=== About this task ===
Whenever a line of the entries below holds the string "column", copy that line and return it.

[Entries shown Boundary: Start]

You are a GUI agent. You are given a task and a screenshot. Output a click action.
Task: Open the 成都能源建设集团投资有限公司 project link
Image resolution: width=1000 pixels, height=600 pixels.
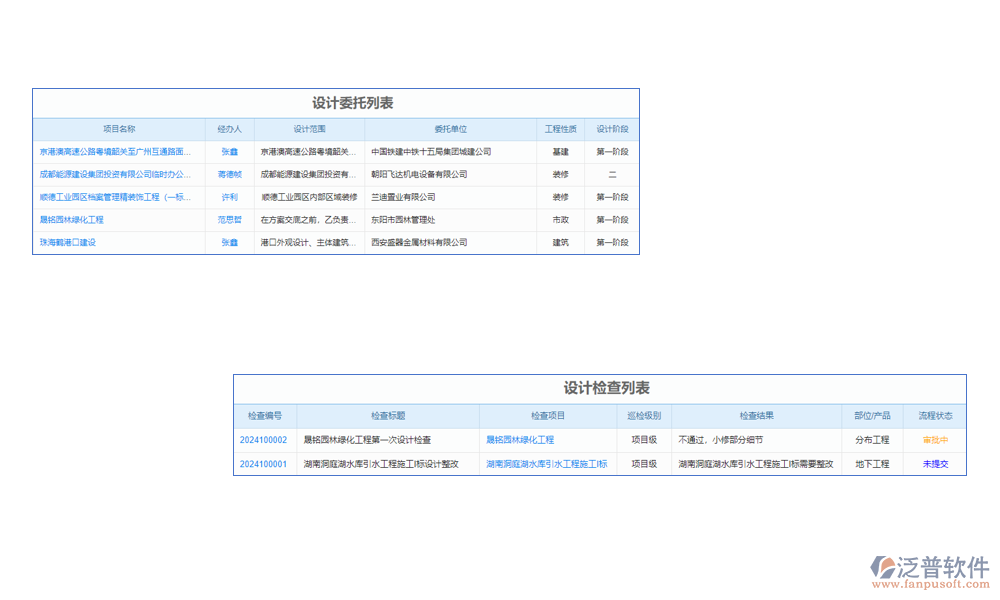(x=115, y=174)
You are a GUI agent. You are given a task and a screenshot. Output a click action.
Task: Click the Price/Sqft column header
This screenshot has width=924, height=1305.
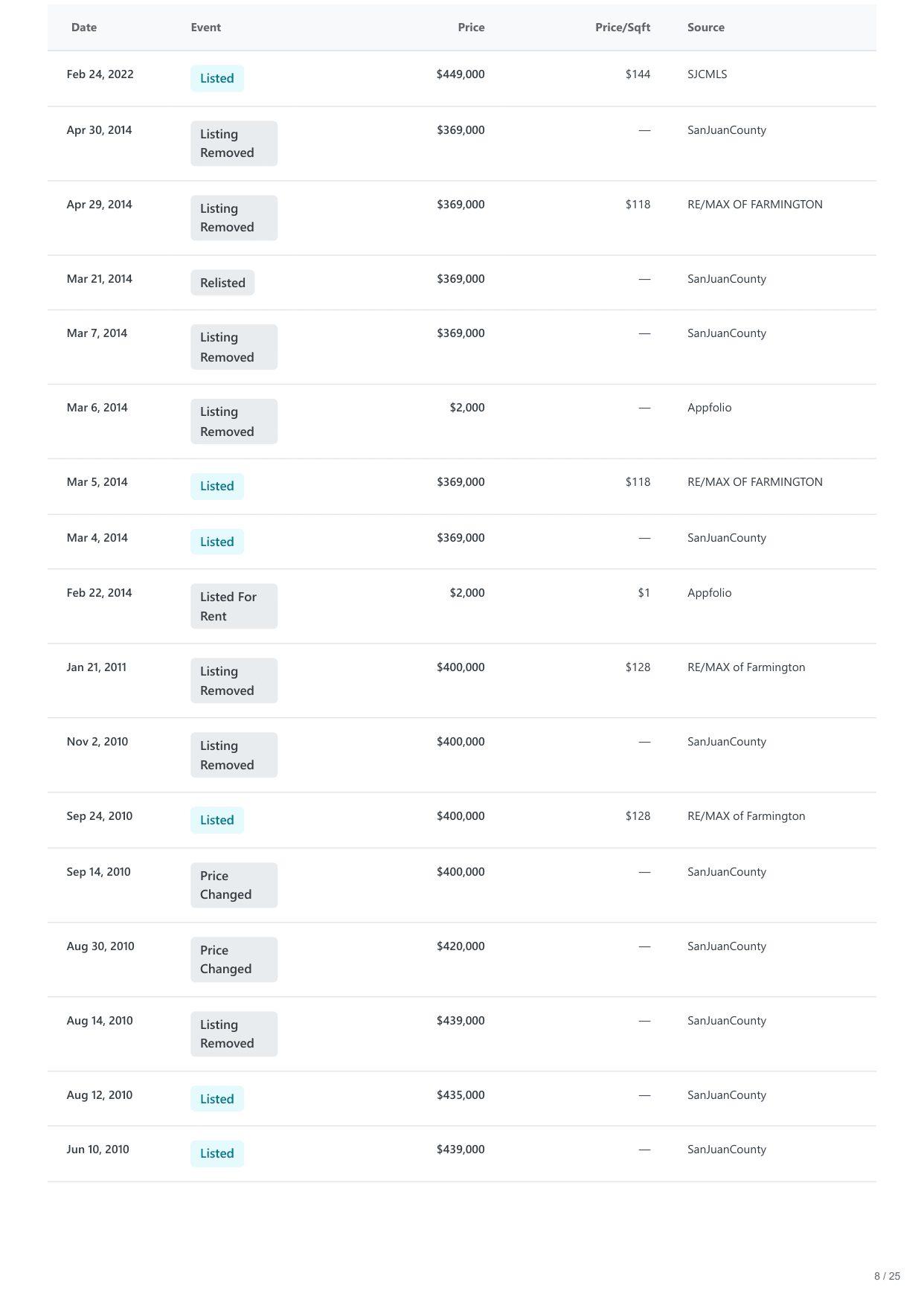pos(622,28)
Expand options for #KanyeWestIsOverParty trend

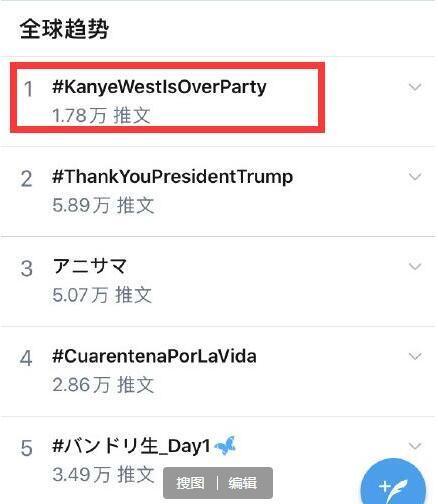415,87
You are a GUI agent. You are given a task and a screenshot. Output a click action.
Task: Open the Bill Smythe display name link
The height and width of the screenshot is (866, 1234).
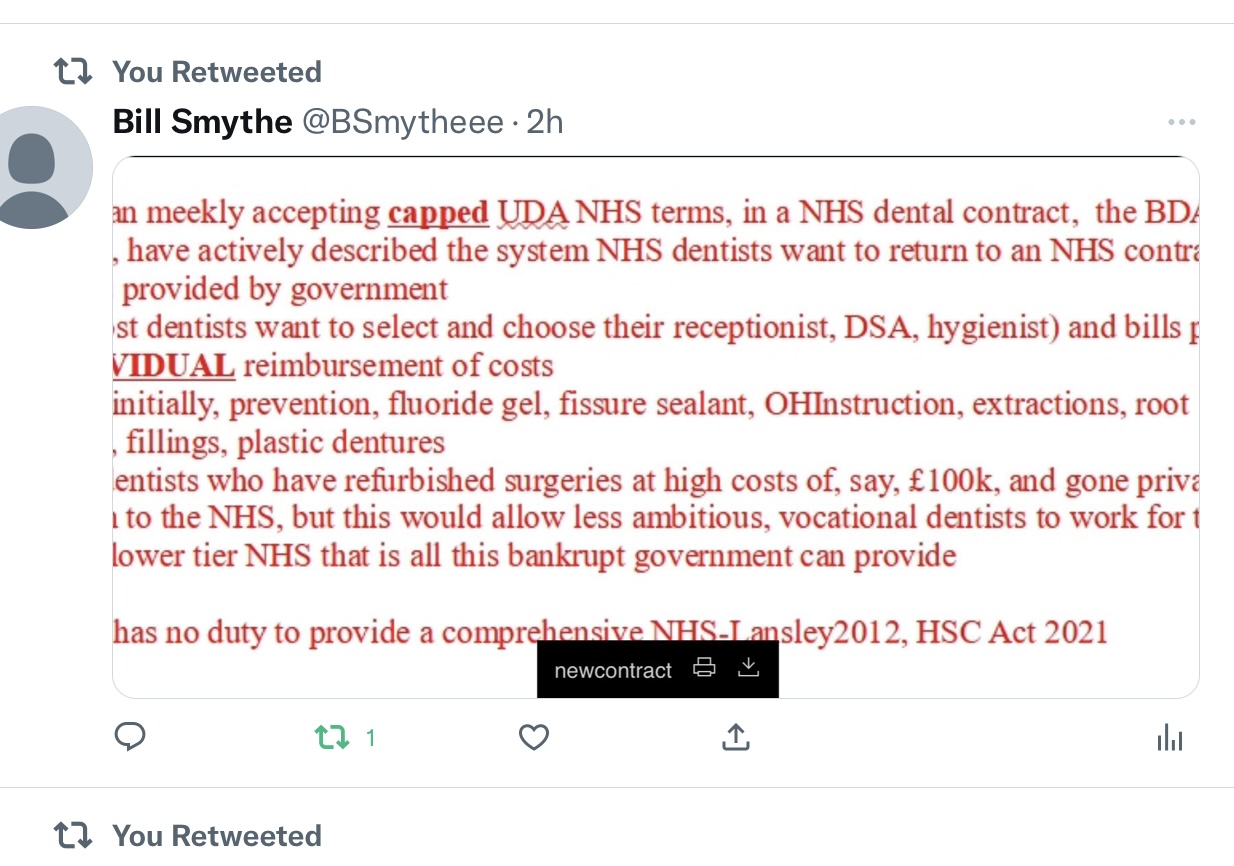203,122
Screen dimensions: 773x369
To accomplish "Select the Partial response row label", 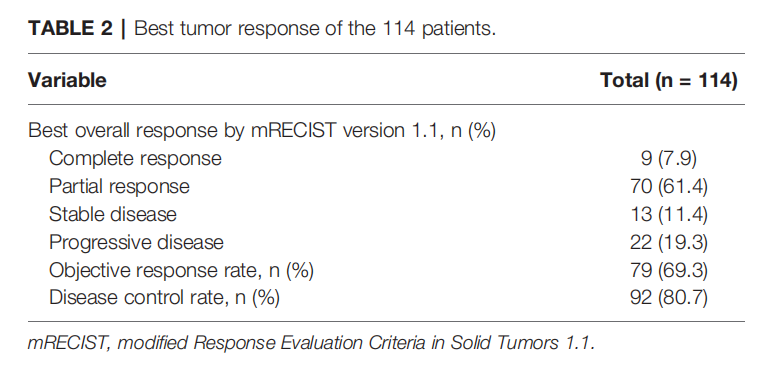I will (x=119, y=187).
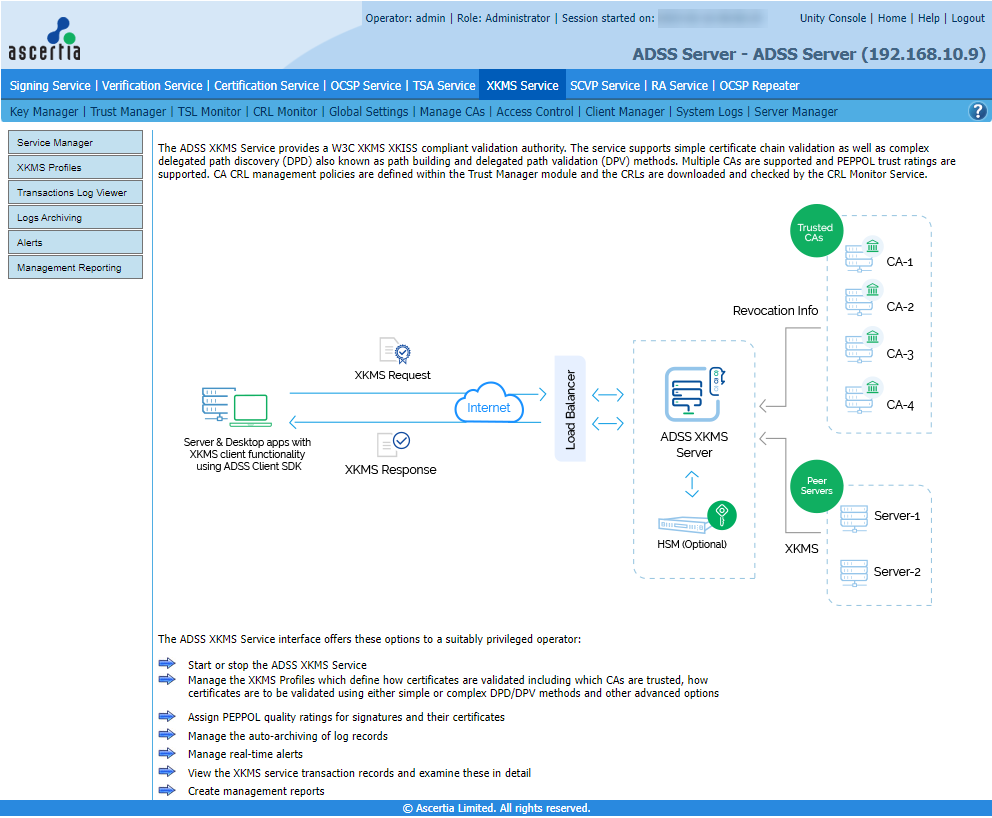The image size is (992, 818).
Task: Open the Trust Manager menu item
Action: (128, 112)
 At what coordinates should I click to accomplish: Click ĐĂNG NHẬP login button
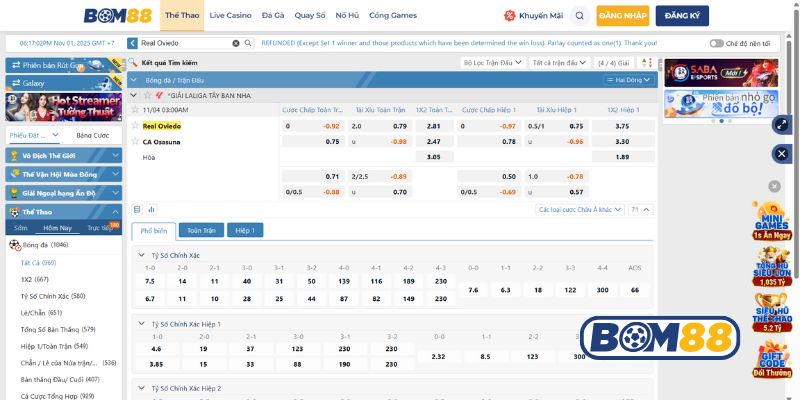pos(622,16)
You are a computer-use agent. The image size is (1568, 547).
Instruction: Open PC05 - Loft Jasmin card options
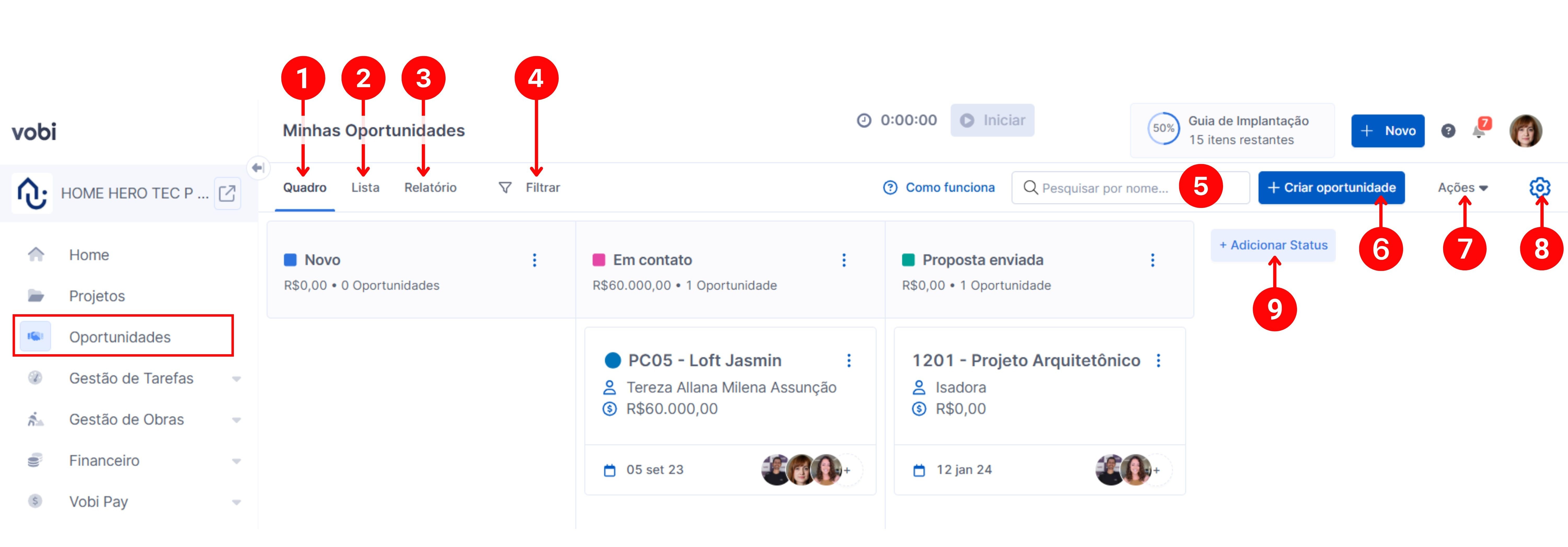click(849, 361)
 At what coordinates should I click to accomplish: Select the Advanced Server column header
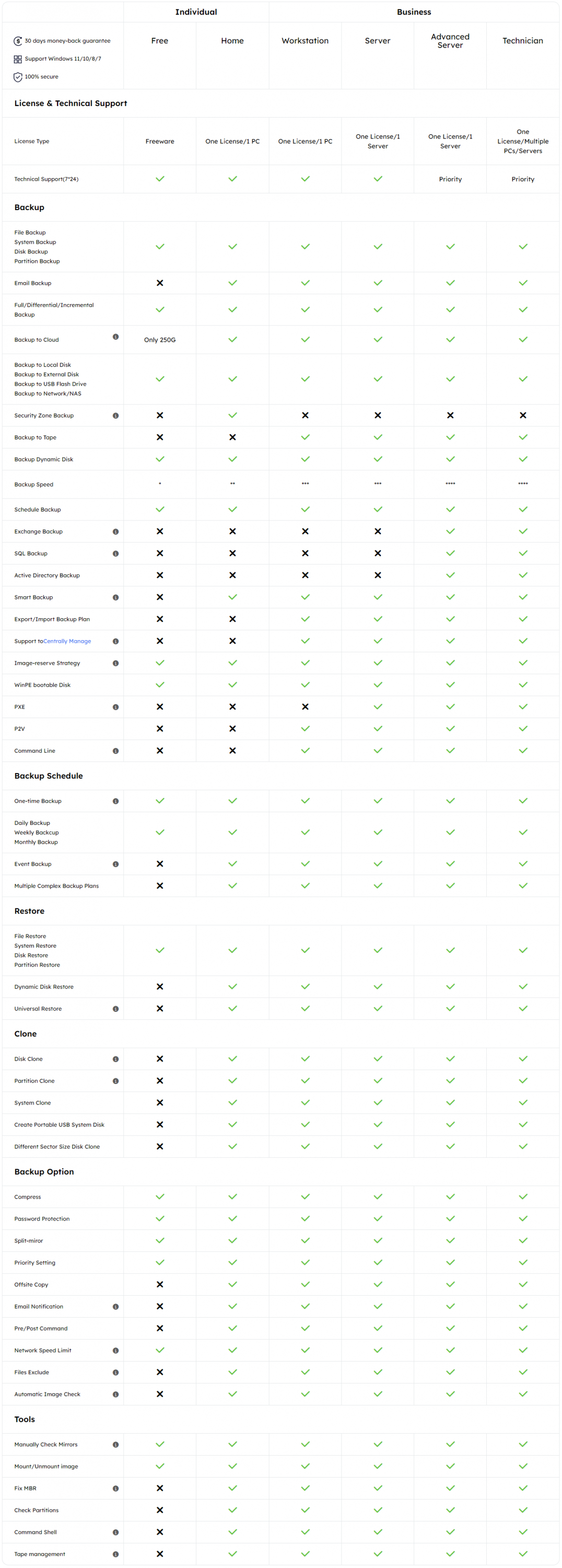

[Entries shown Boundary: End]

=== Response to this exercise ===
Task: Click the Price/Sqft column header
 At what coordinates should I click to accomplish: Select the Advanced Server column header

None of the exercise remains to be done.